Section 313 provides in part:

[A] promisor who contracts with a government or governmental agency to do an act for or render a service to the public is not subject to
contractual liability to a member of the public for consequential damages resulting from performance or failure to perform unless
(a) the terms of the promise provide for such liability; or
(b) the promisee is subject to liability to the member of the public for the damages and a direct action against the promisor is consistent with the terms of the contract and with the policy of the law authorizing the contract and prescribing remedies for its breach. (Emphasis added.)

. Cf. In re Hoover, 147 Pa.Commonwealth Ct. 475, 484, 608 A.2d 607, 611 (1992) (property owners who reside in a flood plain in close proximity to a proposed land use had standing to challenge the misinterpretation of an ordinance because, inter alia, "[t]o hold otherwise, would allow municipalities to avoid public challenge and ignore regulatory prohibitions”).

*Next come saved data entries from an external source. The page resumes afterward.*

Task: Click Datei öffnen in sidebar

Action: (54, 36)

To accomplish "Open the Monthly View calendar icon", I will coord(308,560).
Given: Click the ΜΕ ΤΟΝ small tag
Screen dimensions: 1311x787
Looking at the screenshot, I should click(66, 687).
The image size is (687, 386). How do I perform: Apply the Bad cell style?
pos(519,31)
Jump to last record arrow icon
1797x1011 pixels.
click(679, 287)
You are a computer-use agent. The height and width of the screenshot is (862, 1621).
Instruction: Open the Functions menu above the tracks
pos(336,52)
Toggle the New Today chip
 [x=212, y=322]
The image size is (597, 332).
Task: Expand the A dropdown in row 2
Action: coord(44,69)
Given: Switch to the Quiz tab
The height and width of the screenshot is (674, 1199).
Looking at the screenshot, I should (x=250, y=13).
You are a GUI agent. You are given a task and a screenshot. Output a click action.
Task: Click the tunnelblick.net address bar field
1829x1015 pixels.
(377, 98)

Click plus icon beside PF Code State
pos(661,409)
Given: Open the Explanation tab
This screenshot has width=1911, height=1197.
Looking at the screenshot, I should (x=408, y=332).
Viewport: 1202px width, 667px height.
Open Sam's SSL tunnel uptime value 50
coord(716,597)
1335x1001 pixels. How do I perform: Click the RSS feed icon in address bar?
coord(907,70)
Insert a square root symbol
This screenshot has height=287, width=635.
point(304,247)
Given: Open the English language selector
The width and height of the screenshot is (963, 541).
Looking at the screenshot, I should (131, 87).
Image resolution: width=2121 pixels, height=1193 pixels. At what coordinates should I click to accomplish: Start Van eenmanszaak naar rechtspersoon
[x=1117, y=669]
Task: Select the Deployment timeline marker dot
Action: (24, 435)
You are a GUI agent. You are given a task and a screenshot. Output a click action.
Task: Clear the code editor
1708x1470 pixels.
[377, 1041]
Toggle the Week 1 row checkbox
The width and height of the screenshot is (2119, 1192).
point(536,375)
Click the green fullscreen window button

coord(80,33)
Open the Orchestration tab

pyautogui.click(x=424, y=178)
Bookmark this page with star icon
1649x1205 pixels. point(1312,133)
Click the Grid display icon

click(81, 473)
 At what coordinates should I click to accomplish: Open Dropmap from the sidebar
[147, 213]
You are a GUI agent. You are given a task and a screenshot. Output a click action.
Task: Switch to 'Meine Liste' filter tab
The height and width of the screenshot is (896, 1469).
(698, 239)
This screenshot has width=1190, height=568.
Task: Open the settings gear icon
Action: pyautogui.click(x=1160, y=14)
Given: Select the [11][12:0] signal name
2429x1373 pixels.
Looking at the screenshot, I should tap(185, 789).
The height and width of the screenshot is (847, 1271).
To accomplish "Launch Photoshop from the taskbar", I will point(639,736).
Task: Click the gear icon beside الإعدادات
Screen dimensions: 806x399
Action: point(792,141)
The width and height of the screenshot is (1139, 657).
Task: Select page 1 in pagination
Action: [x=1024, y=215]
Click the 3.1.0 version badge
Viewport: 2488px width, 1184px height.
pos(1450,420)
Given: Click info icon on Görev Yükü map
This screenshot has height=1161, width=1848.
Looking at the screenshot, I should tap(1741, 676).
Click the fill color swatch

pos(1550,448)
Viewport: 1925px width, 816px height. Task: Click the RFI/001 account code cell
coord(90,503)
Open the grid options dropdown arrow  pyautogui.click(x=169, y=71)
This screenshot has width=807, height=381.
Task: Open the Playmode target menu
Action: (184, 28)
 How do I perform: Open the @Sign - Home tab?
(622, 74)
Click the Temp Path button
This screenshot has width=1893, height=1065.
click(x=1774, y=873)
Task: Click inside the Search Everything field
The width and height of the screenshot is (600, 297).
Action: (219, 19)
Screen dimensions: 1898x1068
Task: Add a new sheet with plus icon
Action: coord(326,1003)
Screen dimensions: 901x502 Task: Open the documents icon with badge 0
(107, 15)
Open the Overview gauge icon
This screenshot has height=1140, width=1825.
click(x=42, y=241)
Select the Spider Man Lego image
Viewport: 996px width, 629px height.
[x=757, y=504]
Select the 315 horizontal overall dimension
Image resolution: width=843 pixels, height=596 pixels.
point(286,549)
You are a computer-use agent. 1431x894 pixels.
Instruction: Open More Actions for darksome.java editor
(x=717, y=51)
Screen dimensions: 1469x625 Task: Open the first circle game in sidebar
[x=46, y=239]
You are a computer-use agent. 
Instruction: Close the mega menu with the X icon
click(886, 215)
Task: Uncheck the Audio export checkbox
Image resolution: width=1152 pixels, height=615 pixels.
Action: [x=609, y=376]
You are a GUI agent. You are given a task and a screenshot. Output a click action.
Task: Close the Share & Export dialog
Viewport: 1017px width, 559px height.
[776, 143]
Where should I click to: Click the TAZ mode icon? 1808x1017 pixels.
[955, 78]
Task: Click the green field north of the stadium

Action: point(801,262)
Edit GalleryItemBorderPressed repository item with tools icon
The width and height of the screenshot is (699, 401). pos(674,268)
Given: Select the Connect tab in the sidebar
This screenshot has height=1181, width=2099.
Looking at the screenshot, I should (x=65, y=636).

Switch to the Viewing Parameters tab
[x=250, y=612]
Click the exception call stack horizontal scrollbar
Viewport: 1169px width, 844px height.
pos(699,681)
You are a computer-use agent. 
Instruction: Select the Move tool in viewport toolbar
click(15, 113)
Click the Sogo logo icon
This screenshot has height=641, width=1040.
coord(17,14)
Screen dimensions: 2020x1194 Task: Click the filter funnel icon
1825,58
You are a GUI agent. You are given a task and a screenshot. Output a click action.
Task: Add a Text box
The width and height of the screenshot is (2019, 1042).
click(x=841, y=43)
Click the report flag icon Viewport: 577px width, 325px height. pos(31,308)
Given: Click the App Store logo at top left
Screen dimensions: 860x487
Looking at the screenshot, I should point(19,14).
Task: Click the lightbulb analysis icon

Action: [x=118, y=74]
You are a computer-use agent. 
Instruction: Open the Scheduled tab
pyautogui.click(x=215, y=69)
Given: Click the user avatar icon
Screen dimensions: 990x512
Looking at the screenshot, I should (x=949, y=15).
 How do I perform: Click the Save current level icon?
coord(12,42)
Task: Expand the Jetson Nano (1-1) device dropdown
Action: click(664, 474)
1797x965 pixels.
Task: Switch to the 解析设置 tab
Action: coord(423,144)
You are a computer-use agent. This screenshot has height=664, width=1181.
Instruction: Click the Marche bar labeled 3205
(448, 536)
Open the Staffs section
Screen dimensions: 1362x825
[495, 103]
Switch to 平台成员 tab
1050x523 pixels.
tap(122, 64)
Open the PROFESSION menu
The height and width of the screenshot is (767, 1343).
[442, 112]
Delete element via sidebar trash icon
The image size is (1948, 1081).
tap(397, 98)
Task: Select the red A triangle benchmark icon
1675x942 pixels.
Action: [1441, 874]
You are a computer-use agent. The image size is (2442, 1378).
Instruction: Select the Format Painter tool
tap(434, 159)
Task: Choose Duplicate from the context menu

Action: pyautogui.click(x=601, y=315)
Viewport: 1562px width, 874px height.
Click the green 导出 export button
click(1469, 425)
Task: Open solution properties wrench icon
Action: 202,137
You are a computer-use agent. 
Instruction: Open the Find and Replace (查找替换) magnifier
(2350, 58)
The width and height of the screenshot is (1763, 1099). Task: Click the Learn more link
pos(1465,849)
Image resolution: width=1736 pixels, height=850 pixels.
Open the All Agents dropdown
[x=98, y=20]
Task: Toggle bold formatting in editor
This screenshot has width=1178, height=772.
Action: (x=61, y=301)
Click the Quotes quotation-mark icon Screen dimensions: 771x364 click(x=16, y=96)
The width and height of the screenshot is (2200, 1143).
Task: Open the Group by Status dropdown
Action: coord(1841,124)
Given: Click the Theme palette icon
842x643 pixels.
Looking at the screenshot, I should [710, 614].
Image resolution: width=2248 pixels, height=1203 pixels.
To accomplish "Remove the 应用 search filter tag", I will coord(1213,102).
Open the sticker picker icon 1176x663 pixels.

An association may have standing as the representative of its members if the association alleges that at least one of its members has or will suffer direct, immediate and substantial injury as a result of the challenged action. National Solid Wastes Management Assn. v. Casey, 135 Pa.Commonwealth Ct. 134, 580 A.2d 893 (1990).

. The University presented to the trial court a draft of Bill No. 66 which Harris forwarded to John F. Street, city council president. The draft ordinance contained language which Harris proposed to amend the 1977 ordinances "so as to eliminate any alleged uncertainty.” The word "annually” was deleted in the draft. Harris appeared before city council during its deliberations on the proposed bill at which time Harris attempted to explain her interpretation of the 1977 ordinances. City council reviewed Bill No. 66 and refused to enact it.

. Preambles to ordinances may be considered in the construction thereof. 1 Pa.C.S. § 1924; Bundy v. Belin, 501 Pa. 255, 461 A.2d 197 (1983). Words and phrases are to be construed according to the rules of grammar and their common and approved usage, 1 Pa.C.S. § 1903(a), and undefined terms must be given their plain, ordinary meaning. Federici v. Borough of Oakmont Zoning Hearing Bd., 136 Pa.Commonwealth Ct. 310, 583 A.2d 15 (1990), appeal dismissed, 531 Pa. 454, 613 A.2d 1205 (1992).

. The interpretation presented in the concurring opinion has the effect of rewriting the 1977 ordinances by deleting the word "annually” and inserting the word "available.” The concurring judge urges that the 1977 ordinances provide that the Mayor award "available" scholarships annually.